GCC offers a generic tuning option for Arm these days, but we select -mtune=cortex-8a instead.
Is this still a good choice?
Thanks, Florian
On Thu, Jan 25, 2018 at 2:46 PM, Florian Weimer fweimer@redhat.com wrote:
GCC offers a generic tuning option for Arm these days, but we select -mtune=cortex-8a instead.
Is this still a good choice?
I suspect the generic tuning is likely a better choice, is there any details about it anywhere? Basically Cortex-A8 is pretty much the lowest common denominator for ARMv7
Peter
On 01/25/2018 03:52 PM, Peter Robinson wrote:
On Thu, Jan 25, 2018 at 2:46 PM, Florian Weimer fweimer@redhat.com wrote:
GCC offers a generic tuning option for Arm these days, but we select -mtune=cortex-8a instead.

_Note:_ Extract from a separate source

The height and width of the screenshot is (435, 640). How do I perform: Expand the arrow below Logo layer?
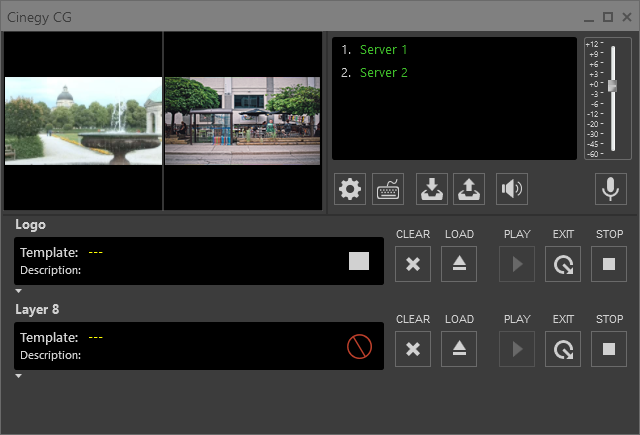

Is this still a good choice?
I suspect the generic tuning is likely a better choice, is there any details about it anywhere? Basically Cortex-A8 is pretty much the lowest common denominator for ARMv7
The generic tuning has this:
/* Generic Cortex tuning. Use more specific tunings if appropriate. */ const struct tune_params arm_cortex_tune = { &generic_extra_costs, &generic_addr_mode_costs, /* Addressing mode costs. */ NULL, /* Sched adj cost. */ arm_default_branch_cost, &arm_default_vec_cost, 1, /* Constant limit. */ 5, /* Max cond insns. */ 8, /* Memset max inline. */ 2, /* Issue rate. */ ARM_PREFETCH_NOT_BENEFICIAL, tune_params::PREF_CONST_POOL_FALSE, tune_params::PREF_LDRD_FALSE, tune_params::LOG_OP_NON_SHORT_CIRCUIT_TRUE, /* Thumb. */ tune_params::LOG_OP_NON_SHORT_CIRCUIT_TRUE, /* ARM. */ tune_params::DISPARAGE_FLAGS_NEITHER, tune_params::PREF_NEON_64_FALSE, tune_params::PREF_NEON_STRINGOPS_FALSE, tune_params::FUSE_NOTHING, tune_params::SCHED_AUTOPREF_OFF };
The Cortex-A8 tuning is:
const struct tune_params arm_cortex_a8_tune = { &cortexa8_extra_costs, &generic_addr_mode_costs, /* Addressing mode costs. */ NULL, /* Sched adj cost. */ arm_default_branch_cost, &arm_default_vec_cost, 1, /* Constant limit. */ 5, /* Max cond insns. */ 8, /* Memset max inline. */ 2, /* Issue rate. */ ARM_PREFETCH_NOT_BENEFICIAL, tune_params::PREF_CONST_POOL_FALSE, tune_params::PREF_LDRD_FALSE, tune_params::LOG_OP_NON_SHORT_CIRCUIT_TRUE, /* Thumb. */ tune_params::LOG_OP_NON_SHORT_CIRCUIT_TRUE, /* ARM. */ tune_params::DISPARAGE_FLAGS_NEITHER, tune_params::PREF_NEON_64_FALSE, tune_params::PREF_NEON_STRINGOPS_TRUE, tune_params::FUSE_NOTHING, tune_params::SCHED_AUTOPREF_OFF };
The real difference is in generic_extra_costs vs generic_extra_costs, and too large to include here. One of the differences seems to be that on Cortex-A8, floating point multiply & divide is considered relatively more expensive, if I read the sources correctly. But this all a bit black magic.
Thanks, Florian
On Thu, Jan 25, 2018 at 3:02 PM, Florian Weimer fweimer@redhat.com wrote:
On 01/25/2018 03:52 PM, Peter Robinson wrote:
On Thu, Jan 25, 2018 at 2:46 PM, Florian Weimer fweimer@redhat.com wrote:
GCC offers a generic tuning option for Arm these days, but we select -mtune=cortex-8a instead.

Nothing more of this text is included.